I deal with gig size csvs all the time and don’t have any performance issues. Th...

whakim · 2024-03-26T15:12:11 1711465931

That may be your experience, but certainly not a universal experience (and apparently not the author's, either). In my experience, it's pretty easy to have CSVs (or Parquet files, or whatever) that are tens or hundreds of GBs in size. The space savings from a more modern file format are significant, as is the convenience of being able to specify and download/open only a subset of rows or columns over the network. Most of us don't have workstations with 50GB of RAM, because it's far more cost-effective to use a Cloud VM if you only occasionally need that much memory.

That being said, the real point here is that folks blindly use CSVs for internal-facing processes even though there's no particular reason to, and they have plenty of drawbacks.

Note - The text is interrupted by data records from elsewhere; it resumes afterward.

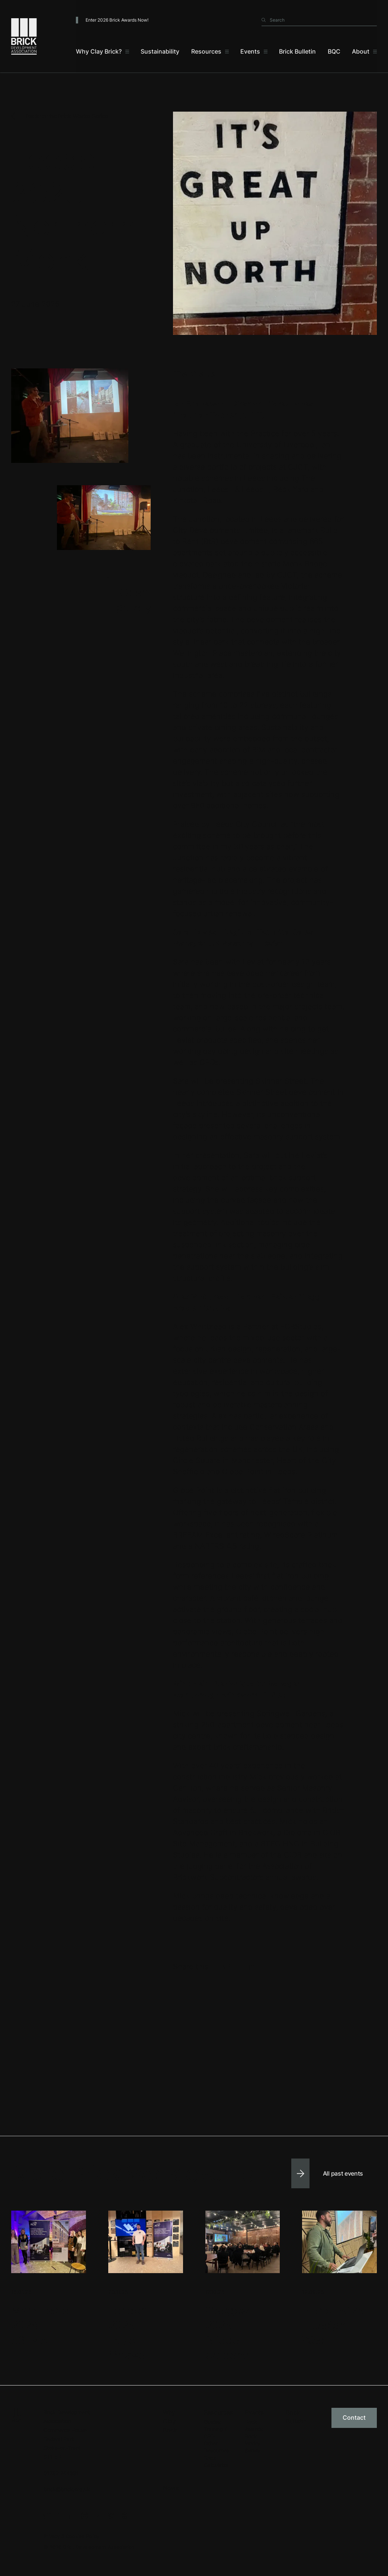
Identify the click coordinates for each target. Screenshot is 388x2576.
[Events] (253, 52)
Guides (212, 2422)
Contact (354, 2417)
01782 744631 (61, 2473)
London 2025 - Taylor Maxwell (129, 2333)
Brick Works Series (252, 2443)
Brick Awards (254, 2425)
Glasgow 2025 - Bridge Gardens (227, 2333)
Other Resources (216, 2447)
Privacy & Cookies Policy (71, 2536)
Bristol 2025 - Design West (333, 2325)
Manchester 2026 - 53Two (42, 2325)
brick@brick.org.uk (67, 2489)
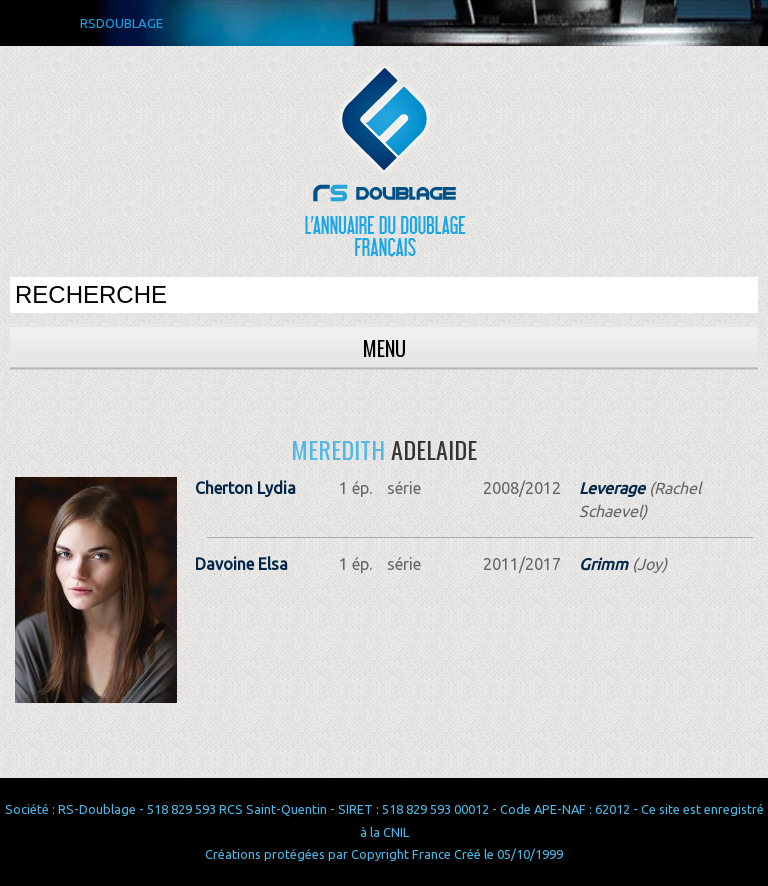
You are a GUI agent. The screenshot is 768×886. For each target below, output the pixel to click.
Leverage (612, 488)
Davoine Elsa (241, 564)
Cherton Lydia (245, 488)
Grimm (603, 564)
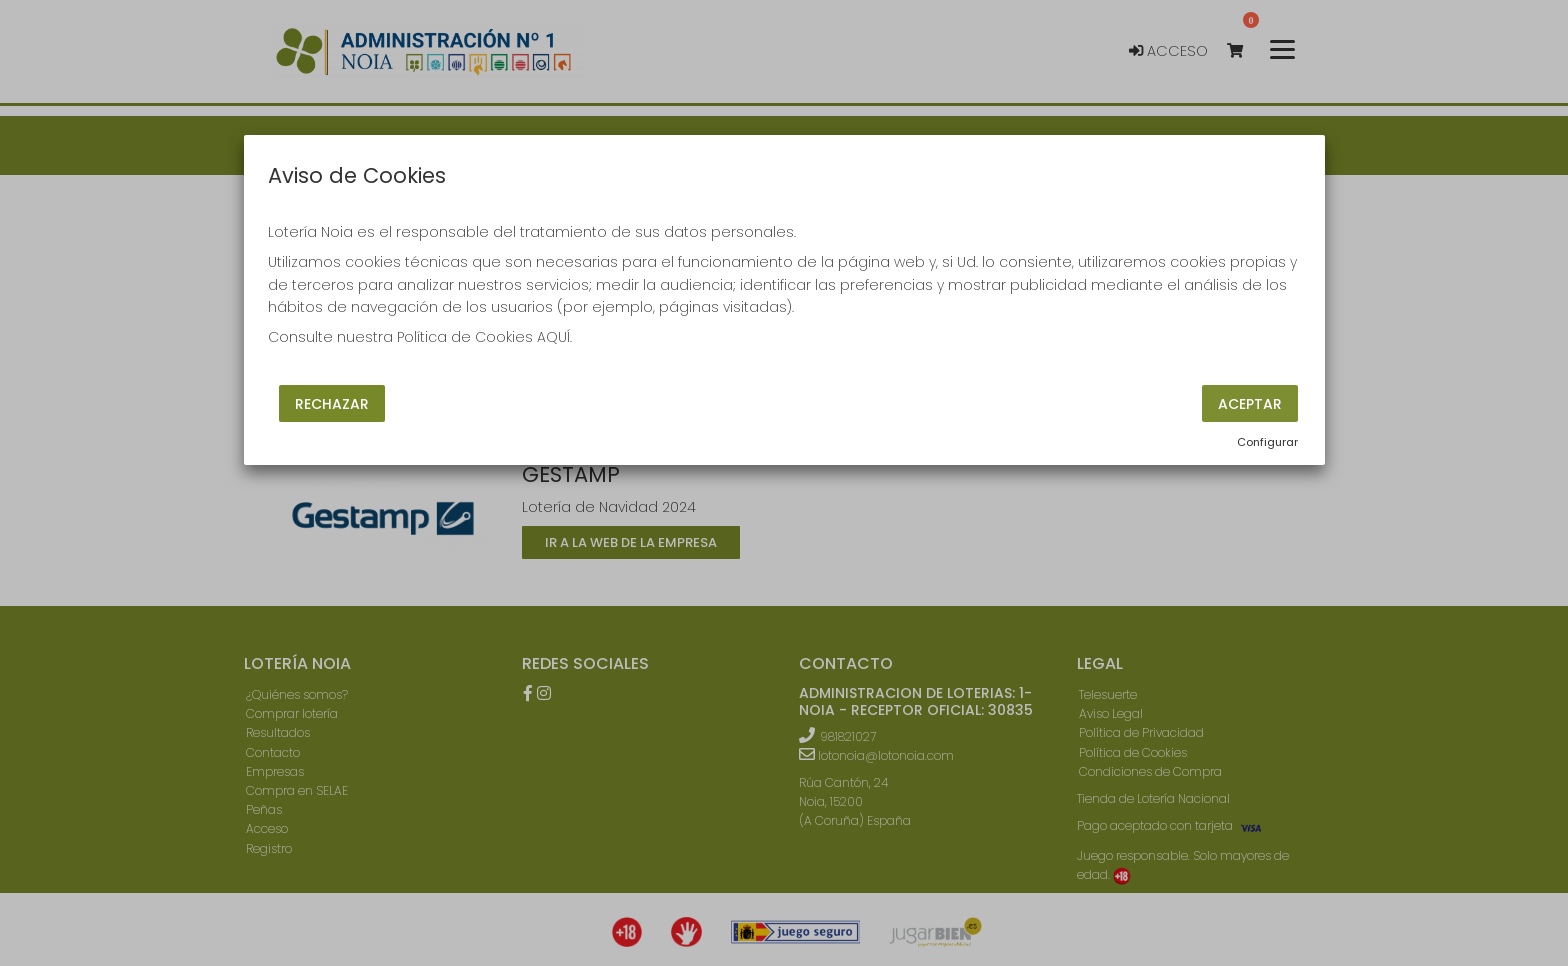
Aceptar (1250, 403)
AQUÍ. (554, 337)
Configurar (1267, 442)
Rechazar (332, 403)
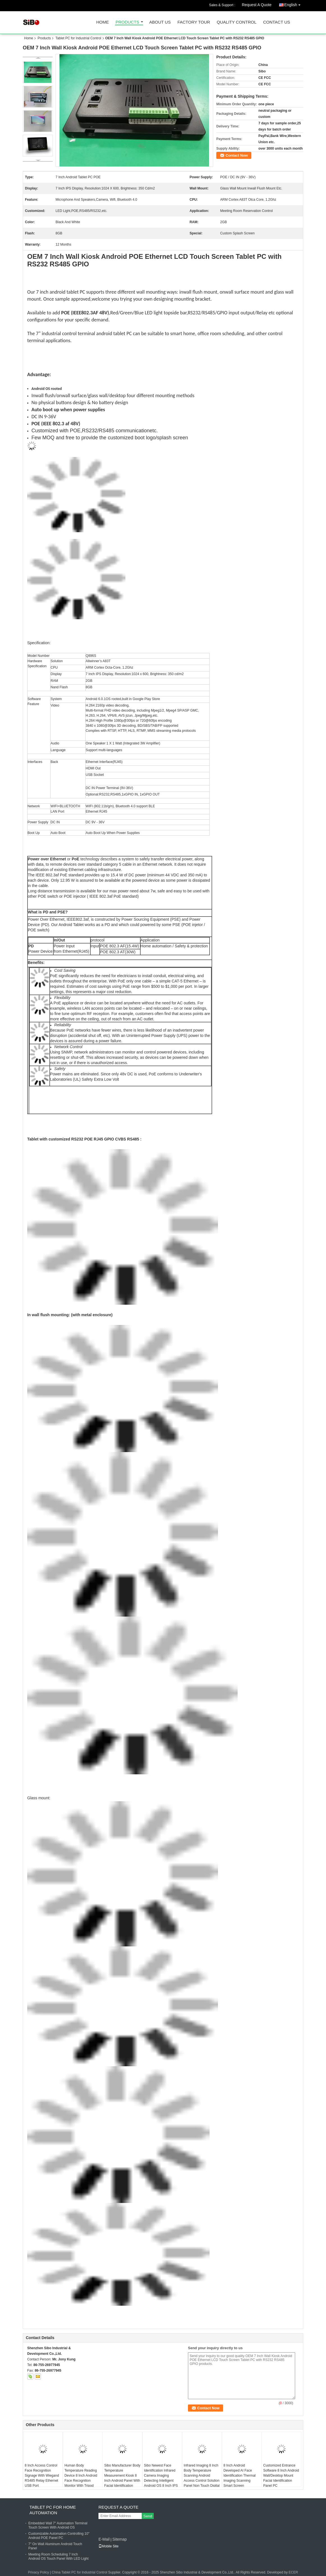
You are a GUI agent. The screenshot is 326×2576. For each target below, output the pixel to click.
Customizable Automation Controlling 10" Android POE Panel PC (58, 2536)
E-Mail (104, 2539)
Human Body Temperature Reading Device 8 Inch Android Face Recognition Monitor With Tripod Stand (81, 2478)
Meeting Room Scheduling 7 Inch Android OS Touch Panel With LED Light (58, 2556)
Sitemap (119, 2539)
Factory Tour (193, 22)
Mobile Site (108, 2546)
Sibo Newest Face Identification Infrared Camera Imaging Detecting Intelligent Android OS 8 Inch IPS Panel (161, 2478)
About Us (160, 22)
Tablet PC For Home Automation (52, 2510)
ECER (293, 2572)
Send (147, 2516)
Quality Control (236, 22)
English (293, 4)
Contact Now (237, 155)
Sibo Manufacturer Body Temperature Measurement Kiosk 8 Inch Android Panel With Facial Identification (122, 2475)
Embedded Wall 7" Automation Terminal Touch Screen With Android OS (57, 2525)
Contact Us (276, 22)
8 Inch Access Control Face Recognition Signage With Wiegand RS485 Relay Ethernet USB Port (42, 2475)
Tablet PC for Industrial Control (78, 38)
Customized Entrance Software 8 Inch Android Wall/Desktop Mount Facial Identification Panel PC (281, 2475)
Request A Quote (257, 5)
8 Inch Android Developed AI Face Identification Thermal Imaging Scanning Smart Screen (240, 2475)
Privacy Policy (38, 2572)
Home (102, 22)
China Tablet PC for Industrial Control (79, 2572)
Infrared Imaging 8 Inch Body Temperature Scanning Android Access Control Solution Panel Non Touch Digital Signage (202, 2478)
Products (127, 22)
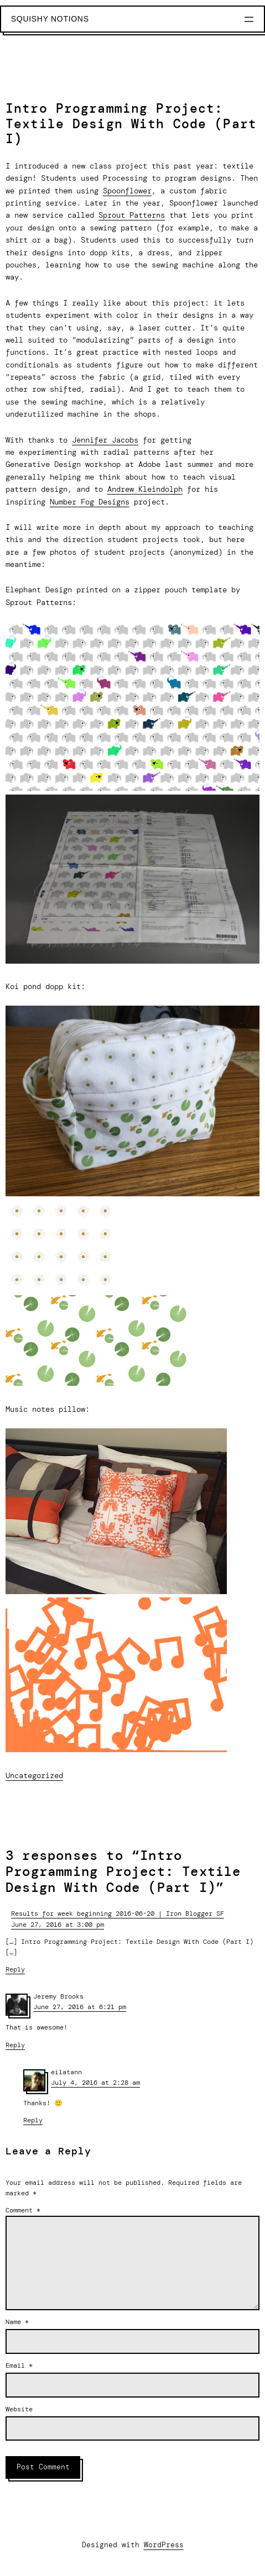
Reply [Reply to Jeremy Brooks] (15, 2045)
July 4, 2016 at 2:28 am (95, 2082)
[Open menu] (249, 19)
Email (19, 2365)
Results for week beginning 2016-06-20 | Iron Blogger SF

If you're just building some kind of ETL pipeline why wouldn't you use Parquet? It isn't as if you're opening stuff in Excel.

prepend · 2024-03-26T19:21:00 1711480860

The author is giving universal advice to all friends.

If the title was “friends in certain circumstances shouldn’t let friends in certain circumstances export to csv.”

Even a laptop with 8gb ram can open a gig csv.

Of course the internals of your etl will use some efficient data structure, but you’d still want to export as csv at some point to get data to other people. Or you want your friends to export csv to get data to you.

Certhas · 2024-03-26T08:15:55 1711440955

If I run a simulation workload it's pretty easy to generate gigabytes of data per second. CSV encoding adds a huge overhead space and time wise, so saving trajectories to disc for later analysis can easily become the bottleneck.

I have had many other situations where CSV was the bottleneck.

I still would default to CSV first in many situations because it's robust and easily inspected by hand.

smcin · 2024-03-26T12:41:27 1711456887

> That being said my workstation is pretty big and can handle 10s of gigs of csv before I care.

How much RAM do you have? What's the ratio of [smallest CSV file which bottlenecks]/[your RAM]?

prepend · 2024-03-26T19:22:20 1711480940

My dev workstation has 96gb. I don’t work with massive data files so I’ve never really hit my limit. I think the biggest raw data file I’ve opened was 10-20gb.